Above is the sort of slogan which is now being popularised by right-wing "celebrities, personalities and authorities".
It is true that expansionary economic policies, which were called for by some global leaders last month, can lengthen the financial debacle which started in 2007 and which is not yet at an end.
It is also true that the G-20 participants who called for fiscal restraint are at lesat partially correct: governments cannot indefinitely and endlessles spend, nor can they infinitely expand money supply.
However, it was not government deficits and debts that caused the current crisis. It was the nature and current structure of the financial system. Specifically, it was "the Shadow Financial System" that caused the crisis.
So the problem is not what one commentator calls "the national howling we have seen against pension-fund reform in France or spending cuts in Greece and Spain". (Apparently, according to such commentators, governments can and should bail out rich stockholders when their stocks run into trouble, but governments should not do anything to help the poor).
The actual problem is rather that nothing substantial has been done so far about the shadow financial system, and nothing subtantial now looks as if it is going to be done any time soon.

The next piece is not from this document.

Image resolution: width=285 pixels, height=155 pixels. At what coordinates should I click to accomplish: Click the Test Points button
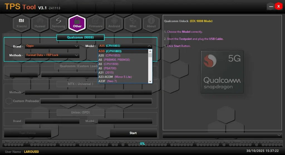coord(27,133)
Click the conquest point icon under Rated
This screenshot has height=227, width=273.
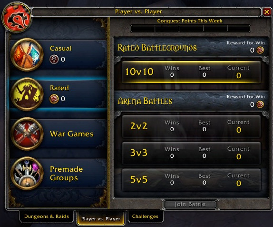coord(54,99)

Regretfully, the G-20, meeting in Toronto last month, copped out of any attempt to reform the system.
That is the real reason that we are seeing the economy teetering between mini-rallies and aversion to speculation, leverage and risk-taking.
Given time, governments are apparently hoping that the risk-takers will come back into the market.
If they do, there will be another real boom.
Follwed by another bust - which naturally therefore will be worse than the current one.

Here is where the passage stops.